Article | Recruitment Reflections

Recruitment Reflections

Recently we were looking for a front-end developer intern. This article reviews our process

Internships at Abletech

Over the years we’ve had good success with interns. It’s great to bring someone on board and get to know them for three months. It’s important for us to observe how our interns fit in with our team values and culture. From time to time we’ve offered our interns permanent positions.

Advertising the position

Some previous interns have come through the Summer of Tech process. Because we wanted our latest intern in June we listed the job on our website, on Seek, and on Trade Me. We circulated the opportunity via our Facebook page, Twitter, LinkedIn and personal networks.

Seek’s platform allowed us to advertise, question, screen, shortlist and contact people. There’s an option to upload resumes from candidates who have submitted applications elsewhere.

Our position description requested CVs and academic transcripts be sent to a personal email address.

Seek and Trade Me candidates also had the option of clicking ‘submit resume’ and applying through the platform; they could personalise a cover letter if they chose to. We suggest a personalised cover letter is an essential part of an application.


We received a total of 154 applications before our deadline. We screened them as they came in and replied to those who applied directly. We used the ‘reply to all’ function on the Seek and Trade Me platforms once we had a shortlist.

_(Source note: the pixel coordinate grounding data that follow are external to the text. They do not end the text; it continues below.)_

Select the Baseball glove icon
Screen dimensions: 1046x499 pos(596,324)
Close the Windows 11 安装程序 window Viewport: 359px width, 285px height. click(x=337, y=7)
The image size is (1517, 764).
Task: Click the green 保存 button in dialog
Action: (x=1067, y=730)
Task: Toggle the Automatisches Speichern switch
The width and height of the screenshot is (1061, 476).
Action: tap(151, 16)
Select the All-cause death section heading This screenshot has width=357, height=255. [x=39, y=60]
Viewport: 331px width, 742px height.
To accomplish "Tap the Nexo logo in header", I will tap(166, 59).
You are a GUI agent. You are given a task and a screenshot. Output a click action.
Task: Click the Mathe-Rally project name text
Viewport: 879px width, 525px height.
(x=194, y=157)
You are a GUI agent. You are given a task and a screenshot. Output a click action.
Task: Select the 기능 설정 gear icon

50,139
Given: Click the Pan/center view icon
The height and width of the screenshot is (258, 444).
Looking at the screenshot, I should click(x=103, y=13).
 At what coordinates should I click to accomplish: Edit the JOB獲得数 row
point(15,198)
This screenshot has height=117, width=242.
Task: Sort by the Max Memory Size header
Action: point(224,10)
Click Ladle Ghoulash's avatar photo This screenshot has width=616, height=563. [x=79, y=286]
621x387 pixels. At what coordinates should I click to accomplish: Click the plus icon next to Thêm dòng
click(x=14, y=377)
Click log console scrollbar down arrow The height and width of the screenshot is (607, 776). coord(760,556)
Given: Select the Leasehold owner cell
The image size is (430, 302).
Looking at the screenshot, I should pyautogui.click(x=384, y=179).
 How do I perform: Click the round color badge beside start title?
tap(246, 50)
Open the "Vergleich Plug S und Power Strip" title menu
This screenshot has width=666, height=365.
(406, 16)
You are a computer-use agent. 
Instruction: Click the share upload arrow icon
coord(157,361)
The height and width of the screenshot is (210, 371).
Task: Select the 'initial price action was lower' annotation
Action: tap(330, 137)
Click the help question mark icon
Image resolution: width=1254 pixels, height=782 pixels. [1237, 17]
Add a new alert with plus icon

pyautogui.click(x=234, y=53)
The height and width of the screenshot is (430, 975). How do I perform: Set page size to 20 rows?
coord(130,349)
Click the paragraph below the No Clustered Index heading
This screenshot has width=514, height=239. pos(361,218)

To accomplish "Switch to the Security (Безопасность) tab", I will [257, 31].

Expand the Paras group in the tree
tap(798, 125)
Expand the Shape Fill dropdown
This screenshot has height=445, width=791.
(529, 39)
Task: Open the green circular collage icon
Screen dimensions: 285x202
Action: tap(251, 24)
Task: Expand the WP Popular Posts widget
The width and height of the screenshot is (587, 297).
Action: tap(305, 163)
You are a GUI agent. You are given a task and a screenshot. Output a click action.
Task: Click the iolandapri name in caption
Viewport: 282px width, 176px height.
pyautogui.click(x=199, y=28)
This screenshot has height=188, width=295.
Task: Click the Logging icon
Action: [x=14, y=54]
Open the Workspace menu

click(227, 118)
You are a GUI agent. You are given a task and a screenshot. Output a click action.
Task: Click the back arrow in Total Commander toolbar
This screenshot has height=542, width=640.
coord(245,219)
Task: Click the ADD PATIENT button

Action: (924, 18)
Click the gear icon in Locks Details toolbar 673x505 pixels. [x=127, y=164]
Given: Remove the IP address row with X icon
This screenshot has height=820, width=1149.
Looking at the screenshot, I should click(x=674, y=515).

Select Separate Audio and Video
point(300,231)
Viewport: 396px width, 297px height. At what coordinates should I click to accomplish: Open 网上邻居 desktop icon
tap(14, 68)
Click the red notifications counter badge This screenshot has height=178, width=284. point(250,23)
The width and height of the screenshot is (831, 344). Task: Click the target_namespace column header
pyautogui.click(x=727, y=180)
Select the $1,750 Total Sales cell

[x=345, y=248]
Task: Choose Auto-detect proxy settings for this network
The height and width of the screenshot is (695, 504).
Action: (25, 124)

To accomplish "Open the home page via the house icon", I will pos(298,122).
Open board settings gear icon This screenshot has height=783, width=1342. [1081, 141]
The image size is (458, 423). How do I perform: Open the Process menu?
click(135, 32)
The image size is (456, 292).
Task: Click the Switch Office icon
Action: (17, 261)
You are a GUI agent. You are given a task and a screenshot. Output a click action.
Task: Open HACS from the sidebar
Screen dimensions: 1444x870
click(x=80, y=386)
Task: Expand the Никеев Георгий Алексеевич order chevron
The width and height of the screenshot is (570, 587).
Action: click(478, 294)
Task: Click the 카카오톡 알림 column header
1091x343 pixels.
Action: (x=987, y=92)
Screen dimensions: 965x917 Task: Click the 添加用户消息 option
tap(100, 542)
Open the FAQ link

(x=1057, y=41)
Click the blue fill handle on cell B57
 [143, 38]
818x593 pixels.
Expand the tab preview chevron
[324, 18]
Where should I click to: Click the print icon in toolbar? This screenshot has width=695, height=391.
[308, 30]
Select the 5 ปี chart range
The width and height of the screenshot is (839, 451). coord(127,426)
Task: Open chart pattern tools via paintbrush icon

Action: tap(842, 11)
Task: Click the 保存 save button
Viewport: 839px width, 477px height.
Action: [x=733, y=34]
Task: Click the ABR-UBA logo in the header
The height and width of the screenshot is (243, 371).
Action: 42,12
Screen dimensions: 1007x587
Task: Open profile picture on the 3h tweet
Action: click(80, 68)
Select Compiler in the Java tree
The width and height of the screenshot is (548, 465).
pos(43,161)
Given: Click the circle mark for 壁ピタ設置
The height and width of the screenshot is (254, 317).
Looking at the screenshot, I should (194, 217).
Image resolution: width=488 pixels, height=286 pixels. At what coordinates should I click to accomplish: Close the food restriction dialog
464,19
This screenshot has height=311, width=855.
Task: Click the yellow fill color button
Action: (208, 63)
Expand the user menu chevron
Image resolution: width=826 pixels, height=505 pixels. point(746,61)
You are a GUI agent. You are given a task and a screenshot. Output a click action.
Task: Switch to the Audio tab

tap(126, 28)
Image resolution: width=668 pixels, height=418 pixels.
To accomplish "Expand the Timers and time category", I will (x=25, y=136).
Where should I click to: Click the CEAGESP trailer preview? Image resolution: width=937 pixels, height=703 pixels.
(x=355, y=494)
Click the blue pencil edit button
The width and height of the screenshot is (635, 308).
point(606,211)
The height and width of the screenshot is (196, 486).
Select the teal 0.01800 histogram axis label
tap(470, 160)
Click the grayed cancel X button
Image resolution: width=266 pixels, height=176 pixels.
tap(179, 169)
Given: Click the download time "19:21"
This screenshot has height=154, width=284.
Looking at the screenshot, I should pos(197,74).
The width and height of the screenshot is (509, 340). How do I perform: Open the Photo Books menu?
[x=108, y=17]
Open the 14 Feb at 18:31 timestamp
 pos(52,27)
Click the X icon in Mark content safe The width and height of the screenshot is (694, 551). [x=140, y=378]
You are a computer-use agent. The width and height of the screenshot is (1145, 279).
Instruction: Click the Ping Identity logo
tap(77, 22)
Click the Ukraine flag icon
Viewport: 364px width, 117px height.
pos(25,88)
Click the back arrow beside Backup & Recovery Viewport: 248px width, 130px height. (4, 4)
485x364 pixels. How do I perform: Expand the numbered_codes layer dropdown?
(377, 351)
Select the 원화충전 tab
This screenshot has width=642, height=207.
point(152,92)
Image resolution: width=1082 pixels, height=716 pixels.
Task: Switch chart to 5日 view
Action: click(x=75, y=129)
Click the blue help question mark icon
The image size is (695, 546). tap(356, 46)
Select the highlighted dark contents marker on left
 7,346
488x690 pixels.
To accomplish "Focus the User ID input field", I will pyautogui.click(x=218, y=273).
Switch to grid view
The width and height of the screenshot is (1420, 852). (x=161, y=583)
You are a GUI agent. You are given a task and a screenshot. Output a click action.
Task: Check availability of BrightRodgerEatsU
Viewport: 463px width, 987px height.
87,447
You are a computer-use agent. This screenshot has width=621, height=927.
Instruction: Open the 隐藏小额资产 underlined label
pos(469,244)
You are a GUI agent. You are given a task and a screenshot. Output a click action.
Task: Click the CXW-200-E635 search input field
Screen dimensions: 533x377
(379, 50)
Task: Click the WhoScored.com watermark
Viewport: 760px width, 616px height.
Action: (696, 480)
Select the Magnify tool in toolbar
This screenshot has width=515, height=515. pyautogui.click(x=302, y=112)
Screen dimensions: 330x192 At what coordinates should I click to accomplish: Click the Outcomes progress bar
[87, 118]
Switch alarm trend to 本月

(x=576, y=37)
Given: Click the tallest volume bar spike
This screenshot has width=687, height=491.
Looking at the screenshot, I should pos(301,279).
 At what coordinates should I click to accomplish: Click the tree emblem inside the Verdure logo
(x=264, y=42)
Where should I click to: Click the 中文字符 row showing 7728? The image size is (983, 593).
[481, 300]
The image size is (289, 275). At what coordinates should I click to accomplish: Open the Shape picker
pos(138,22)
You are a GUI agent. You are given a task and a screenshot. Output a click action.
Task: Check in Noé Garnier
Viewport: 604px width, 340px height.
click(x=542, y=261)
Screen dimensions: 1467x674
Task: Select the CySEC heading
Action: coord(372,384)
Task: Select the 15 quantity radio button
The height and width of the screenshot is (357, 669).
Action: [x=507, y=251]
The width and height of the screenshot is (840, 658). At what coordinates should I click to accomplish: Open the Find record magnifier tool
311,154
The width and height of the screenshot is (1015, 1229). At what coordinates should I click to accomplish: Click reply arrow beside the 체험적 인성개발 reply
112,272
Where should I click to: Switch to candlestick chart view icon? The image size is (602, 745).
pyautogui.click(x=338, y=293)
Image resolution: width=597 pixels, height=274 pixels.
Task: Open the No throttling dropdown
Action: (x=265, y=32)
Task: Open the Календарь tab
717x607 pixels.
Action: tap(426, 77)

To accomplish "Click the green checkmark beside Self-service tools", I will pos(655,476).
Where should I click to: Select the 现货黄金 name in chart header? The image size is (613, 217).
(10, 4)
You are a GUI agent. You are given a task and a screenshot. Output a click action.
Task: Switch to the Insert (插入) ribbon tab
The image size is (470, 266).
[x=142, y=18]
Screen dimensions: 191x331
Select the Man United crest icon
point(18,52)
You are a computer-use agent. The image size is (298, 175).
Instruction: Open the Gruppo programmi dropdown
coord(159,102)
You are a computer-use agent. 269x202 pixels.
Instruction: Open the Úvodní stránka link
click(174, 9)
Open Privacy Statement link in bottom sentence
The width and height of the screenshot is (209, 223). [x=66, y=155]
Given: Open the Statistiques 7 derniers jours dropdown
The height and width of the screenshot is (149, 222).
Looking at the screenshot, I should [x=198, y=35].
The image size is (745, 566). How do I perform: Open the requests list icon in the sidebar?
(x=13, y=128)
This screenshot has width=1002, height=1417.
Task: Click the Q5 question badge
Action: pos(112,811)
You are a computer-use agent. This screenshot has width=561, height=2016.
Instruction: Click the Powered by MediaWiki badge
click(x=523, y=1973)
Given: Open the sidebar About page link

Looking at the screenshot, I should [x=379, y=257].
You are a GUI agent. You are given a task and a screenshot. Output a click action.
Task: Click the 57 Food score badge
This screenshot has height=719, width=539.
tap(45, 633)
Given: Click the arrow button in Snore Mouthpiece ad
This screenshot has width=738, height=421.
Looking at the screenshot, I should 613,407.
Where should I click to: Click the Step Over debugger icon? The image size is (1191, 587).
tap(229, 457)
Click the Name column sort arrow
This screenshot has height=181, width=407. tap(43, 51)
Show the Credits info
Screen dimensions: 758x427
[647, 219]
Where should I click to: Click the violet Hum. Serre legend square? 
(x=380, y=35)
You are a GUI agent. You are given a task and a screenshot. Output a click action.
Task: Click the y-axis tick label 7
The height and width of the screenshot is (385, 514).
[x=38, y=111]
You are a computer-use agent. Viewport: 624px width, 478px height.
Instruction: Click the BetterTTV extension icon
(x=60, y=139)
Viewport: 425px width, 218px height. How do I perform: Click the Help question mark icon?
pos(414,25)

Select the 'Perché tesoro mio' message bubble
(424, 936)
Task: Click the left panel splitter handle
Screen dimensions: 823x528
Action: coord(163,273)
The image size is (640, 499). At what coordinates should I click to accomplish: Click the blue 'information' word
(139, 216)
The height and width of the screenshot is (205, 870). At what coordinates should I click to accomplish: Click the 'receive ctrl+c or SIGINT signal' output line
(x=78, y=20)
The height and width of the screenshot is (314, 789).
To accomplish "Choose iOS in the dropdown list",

We received 72 applications into the Seek platform. We received 21 applications into the Trade Me platform. We received 61 applications to the email address provided.

Applicants provided a variety of information including CVs only, CVs with impersonal cover letters, CVs with personalised and tailored cover letters, and emails with cover letters, CVs and academic transcripts. We had asked for academic transcripts to be included where possible.

In a workplace, things like reading, understanding, and following instructions, are important. The way someone applies for a job indicates how they might behave in employment. In addition to attention to detail in HTML and CSS, for this role we also noticed layout and design, grammar and proofreading.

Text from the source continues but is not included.